▶ _PROBLEM REQUIREMENTS_
I need the lines below from the one with "Hands-On Labs (956, 1668)" down to the one with "メタルジグ (271, 223)" reproduced exactly, both ends included, and nothing else.

▶ _DATA_
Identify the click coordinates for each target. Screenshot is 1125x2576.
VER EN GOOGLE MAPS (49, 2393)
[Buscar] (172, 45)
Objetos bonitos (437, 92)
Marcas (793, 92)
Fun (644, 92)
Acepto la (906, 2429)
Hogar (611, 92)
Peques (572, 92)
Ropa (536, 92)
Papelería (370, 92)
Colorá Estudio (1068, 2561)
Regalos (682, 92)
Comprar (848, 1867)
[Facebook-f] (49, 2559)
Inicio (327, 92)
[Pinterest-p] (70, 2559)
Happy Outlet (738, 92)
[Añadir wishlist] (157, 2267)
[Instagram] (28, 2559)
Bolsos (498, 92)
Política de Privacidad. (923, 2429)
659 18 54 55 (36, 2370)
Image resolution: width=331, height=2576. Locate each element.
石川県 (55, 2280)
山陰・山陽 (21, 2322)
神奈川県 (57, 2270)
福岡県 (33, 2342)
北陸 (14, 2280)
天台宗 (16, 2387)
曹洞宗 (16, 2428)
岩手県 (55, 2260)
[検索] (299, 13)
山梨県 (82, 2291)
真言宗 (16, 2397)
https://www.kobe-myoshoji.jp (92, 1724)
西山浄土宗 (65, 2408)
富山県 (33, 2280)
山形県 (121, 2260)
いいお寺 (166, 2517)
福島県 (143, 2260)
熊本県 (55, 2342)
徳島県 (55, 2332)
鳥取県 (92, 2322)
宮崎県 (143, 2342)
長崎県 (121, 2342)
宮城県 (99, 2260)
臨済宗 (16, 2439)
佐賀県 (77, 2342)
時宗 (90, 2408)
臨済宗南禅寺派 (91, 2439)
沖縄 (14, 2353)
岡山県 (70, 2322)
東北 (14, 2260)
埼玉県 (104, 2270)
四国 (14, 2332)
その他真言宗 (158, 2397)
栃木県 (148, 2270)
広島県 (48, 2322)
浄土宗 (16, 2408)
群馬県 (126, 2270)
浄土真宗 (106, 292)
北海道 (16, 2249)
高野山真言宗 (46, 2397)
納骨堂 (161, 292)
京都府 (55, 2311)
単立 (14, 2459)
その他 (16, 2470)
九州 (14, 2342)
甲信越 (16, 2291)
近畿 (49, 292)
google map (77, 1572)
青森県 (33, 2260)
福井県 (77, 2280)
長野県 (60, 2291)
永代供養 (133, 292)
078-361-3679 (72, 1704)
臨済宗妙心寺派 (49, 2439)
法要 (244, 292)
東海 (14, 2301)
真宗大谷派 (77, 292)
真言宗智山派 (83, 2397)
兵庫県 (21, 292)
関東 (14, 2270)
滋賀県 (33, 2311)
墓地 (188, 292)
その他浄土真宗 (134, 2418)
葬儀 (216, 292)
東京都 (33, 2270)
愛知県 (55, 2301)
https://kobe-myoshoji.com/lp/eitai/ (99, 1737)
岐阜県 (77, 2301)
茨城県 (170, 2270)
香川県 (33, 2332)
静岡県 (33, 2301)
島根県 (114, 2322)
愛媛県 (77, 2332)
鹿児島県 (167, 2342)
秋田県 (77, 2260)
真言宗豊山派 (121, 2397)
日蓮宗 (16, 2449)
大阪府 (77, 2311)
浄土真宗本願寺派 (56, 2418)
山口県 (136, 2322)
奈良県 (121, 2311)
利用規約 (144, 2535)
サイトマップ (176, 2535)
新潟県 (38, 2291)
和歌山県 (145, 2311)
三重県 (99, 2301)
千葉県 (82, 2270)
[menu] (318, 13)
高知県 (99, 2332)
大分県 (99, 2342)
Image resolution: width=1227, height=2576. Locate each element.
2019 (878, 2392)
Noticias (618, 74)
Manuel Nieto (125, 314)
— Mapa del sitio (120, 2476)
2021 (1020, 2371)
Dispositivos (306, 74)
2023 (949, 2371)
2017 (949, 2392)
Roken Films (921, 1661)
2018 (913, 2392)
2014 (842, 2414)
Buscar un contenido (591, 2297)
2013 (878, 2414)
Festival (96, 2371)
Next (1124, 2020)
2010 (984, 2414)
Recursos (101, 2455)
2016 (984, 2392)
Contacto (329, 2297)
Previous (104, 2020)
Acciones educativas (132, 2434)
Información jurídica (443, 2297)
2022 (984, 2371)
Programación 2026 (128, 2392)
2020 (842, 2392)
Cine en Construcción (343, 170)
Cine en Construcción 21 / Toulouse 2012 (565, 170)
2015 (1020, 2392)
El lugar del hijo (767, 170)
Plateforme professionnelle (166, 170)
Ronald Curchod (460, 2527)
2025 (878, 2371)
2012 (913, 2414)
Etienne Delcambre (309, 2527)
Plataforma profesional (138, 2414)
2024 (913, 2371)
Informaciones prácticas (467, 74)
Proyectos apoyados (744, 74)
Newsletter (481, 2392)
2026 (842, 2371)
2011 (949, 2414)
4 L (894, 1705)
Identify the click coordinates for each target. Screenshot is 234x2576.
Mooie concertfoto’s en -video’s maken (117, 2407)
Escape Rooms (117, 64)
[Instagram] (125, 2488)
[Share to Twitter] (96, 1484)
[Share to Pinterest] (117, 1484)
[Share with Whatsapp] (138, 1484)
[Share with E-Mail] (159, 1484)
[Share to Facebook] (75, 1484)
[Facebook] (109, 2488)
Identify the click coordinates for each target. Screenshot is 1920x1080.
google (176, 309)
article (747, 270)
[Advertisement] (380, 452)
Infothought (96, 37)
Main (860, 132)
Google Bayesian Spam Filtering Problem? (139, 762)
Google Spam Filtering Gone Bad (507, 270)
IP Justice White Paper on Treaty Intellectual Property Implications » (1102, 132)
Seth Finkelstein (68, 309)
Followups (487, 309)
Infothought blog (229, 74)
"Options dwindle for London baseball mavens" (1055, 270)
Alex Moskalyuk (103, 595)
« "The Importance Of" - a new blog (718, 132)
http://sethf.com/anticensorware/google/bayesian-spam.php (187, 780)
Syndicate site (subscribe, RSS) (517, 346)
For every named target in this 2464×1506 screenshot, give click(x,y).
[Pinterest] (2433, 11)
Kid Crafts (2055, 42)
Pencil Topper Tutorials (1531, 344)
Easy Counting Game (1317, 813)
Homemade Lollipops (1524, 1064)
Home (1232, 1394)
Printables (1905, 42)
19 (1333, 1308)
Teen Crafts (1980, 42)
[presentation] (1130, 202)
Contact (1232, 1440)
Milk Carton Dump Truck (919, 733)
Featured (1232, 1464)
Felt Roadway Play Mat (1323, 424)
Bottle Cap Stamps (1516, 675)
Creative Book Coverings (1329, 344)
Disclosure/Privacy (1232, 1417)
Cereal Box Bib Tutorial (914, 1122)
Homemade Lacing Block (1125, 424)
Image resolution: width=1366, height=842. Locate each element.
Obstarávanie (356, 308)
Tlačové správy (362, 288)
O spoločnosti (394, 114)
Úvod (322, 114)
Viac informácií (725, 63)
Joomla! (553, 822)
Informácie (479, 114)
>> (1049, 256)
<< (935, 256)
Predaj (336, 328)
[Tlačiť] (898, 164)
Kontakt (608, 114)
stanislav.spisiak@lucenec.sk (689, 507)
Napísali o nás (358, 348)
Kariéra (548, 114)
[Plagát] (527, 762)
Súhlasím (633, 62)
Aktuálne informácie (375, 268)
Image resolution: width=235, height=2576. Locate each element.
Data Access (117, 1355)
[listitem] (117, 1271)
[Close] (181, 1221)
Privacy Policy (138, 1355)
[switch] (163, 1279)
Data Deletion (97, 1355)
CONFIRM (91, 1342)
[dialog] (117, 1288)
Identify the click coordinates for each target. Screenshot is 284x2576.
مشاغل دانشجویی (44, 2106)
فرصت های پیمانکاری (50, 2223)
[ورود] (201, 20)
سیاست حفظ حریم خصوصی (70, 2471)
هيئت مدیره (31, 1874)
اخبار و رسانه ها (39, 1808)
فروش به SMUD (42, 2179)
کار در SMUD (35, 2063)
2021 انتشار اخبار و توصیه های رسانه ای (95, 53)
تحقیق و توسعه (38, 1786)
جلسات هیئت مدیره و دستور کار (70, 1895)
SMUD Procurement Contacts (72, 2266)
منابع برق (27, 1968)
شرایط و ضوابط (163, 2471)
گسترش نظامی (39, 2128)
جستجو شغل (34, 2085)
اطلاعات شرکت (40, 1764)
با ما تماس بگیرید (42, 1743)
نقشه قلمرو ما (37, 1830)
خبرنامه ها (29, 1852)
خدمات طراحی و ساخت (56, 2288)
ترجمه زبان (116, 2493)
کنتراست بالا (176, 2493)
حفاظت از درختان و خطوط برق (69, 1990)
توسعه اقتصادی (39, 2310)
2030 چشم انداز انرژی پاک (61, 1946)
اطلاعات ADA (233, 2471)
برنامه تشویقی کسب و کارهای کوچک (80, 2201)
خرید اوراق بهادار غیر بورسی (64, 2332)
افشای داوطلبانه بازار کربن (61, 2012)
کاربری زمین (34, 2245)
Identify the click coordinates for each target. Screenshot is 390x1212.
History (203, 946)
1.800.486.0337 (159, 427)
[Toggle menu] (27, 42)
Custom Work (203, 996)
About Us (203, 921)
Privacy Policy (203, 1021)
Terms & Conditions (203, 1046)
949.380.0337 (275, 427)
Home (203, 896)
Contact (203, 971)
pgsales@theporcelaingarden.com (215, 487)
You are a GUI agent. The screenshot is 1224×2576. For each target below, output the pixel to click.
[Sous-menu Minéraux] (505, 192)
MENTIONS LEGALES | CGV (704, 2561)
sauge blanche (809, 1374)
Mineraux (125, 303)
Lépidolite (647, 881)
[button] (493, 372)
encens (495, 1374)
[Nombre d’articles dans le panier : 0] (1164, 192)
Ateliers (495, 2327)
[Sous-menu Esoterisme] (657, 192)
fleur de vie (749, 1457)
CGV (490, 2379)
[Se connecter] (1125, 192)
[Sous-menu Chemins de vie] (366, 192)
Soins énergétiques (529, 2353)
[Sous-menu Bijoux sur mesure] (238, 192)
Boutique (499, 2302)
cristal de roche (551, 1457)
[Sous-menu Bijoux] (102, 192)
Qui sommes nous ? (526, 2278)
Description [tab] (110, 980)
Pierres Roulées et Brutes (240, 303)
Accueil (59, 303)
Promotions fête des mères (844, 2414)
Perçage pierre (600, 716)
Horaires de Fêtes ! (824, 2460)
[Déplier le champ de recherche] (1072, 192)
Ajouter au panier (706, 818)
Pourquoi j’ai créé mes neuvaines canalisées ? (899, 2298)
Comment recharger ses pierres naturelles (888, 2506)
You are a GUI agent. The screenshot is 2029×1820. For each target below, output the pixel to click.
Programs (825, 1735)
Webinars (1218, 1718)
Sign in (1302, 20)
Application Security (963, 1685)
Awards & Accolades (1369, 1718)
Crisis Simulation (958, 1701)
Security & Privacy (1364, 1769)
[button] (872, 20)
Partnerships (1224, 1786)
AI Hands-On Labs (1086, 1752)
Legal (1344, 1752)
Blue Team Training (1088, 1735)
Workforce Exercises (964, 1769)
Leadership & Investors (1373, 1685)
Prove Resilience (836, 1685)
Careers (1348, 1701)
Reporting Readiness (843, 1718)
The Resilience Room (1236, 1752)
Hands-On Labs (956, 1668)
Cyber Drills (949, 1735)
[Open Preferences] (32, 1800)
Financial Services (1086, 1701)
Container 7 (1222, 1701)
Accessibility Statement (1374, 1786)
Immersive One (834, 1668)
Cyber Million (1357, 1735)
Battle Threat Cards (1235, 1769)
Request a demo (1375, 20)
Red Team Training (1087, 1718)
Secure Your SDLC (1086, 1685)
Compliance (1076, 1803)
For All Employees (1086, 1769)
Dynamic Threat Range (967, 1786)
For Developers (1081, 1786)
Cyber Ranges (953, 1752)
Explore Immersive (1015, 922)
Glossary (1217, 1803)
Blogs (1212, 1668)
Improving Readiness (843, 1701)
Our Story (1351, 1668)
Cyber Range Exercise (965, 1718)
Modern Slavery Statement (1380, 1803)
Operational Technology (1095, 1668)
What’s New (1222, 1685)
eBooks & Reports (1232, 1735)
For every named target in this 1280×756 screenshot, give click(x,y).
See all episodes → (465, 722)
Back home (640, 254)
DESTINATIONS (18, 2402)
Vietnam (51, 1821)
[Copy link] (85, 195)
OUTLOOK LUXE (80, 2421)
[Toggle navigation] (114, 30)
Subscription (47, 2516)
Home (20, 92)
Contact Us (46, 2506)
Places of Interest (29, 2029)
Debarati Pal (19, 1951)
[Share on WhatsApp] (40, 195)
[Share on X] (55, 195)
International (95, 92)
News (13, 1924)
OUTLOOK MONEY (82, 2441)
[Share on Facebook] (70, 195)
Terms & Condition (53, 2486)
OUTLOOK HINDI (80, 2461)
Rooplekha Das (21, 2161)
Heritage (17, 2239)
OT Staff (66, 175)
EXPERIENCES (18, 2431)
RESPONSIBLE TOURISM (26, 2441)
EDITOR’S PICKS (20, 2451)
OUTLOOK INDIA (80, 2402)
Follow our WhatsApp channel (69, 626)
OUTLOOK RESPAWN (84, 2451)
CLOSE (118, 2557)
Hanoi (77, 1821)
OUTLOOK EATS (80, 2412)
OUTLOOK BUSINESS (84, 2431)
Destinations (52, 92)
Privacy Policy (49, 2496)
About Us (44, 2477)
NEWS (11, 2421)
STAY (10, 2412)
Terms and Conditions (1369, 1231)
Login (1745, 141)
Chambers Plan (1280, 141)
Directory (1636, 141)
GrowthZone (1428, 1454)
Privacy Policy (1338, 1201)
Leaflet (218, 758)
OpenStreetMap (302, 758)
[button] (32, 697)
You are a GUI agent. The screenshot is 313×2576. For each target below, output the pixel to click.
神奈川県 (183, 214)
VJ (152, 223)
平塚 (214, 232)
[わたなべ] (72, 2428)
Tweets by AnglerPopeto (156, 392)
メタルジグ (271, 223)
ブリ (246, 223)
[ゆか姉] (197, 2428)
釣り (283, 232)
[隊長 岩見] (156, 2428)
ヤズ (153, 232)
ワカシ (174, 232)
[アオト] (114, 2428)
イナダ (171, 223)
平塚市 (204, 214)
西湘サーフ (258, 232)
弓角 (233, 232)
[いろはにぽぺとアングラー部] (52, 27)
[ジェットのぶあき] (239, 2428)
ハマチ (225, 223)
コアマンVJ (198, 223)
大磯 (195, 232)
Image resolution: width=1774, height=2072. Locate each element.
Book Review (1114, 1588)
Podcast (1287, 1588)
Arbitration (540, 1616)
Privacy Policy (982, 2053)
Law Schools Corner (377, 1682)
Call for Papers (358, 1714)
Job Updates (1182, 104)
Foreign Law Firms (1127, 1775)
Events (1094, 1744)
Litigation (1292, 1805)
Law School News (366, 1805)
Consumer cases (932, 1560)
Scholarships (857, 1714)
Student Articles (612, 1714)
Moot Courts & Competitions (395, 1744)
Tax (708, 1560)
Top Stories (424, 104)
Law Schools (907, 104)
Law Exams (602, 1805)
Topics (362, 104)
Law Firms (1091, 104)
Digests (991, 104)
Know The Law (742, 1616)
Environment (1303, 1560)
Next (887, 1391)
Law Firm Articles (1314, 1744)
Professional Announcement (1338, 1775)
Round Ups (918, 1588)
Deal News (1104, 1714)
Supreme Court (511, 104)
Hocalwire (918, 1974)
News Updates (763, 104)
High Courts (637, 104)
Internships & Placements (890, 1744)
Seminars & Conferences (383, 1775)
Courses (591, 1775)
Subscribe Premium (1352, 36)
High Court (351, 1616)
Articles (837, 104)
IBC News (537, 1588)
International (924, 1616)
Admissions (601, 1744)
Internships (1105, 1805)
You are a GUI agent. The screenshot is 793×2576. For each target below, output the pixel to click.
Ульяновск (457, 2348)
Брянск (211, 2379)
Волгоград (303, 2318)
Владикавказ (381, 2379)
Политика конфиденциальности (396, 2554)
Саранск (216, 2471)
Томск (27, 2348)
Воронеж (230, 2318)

▶ _SOLVED EXERCISE_
Hands-On Labs (956, 1668)
Cyber Drills (949, 1735)
[Open Preferences] (32, 1800)
Financial Services (1086, 1701)
Container 7 (1222, 1701)
Accessibility Statement (1374, 1786)
Immersive One (834, 1668)
Cyber Million (1357, 1735)
Battle Threat Cards (1235, 1769)
Request a demo (1375, 20)
Red Team Training (1087, 1718)
Secure Your SDLC (1086, 1685)
Compliance (1076, 1803)
For All Employees (1086, 1769)
Dynamic Threat Range (967, 1786)
For Developers (1081, 1786)
Cyber Ranges (953, 1752)
Explore Immersive (1015, 922)
Glossary (1217, 1803)
Blogs (1212, 1668)
Improving Readiness (843, 1701)
Our Story (1351, 1668)
Cyber Range Exercise (965, 1718)
Modern Slavery Statement (1380, 1803)
Operational Technology (1095, 1668)
What’s New (1222, 1685)
eBooks & Reports (1232, 1735)
For every named target in this 1280×756 screenshot, give click(x,y).
See all episodes → (465, 722)
Back home (640, 254)
DESTINATIONS (18, 2402)
Vietnam (51, 1821)
[Copy link] (85, 195)
OUTLOOK LUXE (80, 2421)
[Toggle navigation] (114, 30)
Subscription (47, 2516)
Home (20, 92)
Contact Us (46, 2506)
Places of Interest (29, 2029)
Debarati Pal (19, 1951)
[Share on WhatsApp] (40, 195)
[Share on X] (55, 195)
International (95, 92)
News (13, 1924)
OUTLOOK MONEY (82, 2441)
[Share on Facebook] (70, 195)
Terms & Condition (53, 2486)
OUTLOOK HINDI (80, 2461)
Rooplekha Das (21, 2161)
Heritage (17, 2239)
OT Staff (66, 175)
EXPERIENCES (18, 2431)
RESPONSIBLE TOURISM (26, 2441)
EDITOR’S PICKS (20, 2451)
OUTLOOK INDIA (80, 2402)
Follow our WhatsApp channel (69, 626)
OUTLOOK RESPAWN (84, 2451)
CLOSE (118, 2557)
Hanoi (77, 1821)
OUTLOOK EATS (80, 2412)
OUTLOOK BUSINESS (84, 2431)
Destinations (52, 92)
Privacy Policy (49, 2496)
About Us (44, 2477)
NEWS (11, 2421)
STAY (10, 2412)
Terms and Conditions (1369, 1231)
Login (1745, 141)
Chambers Plan (1280, 141)
Directory (1636, 141)
GrowthZone (1428, 1454)
Privacy Policy (1338, 1201)
Leaflet (218, 758)
OpenStreetMap (302, 758)
[button] (32, 697)
You are a GUI agent. The screenshot is 313×2576. For each target below, output the pixel to click.
神奈川県 (183, 214)
VJ (152, 223)
平塚 (214, 232)
[わたなべ] (72, 2428)
Tweets by AnglerPopeto (156, 392)
メタルジグ (271, 223)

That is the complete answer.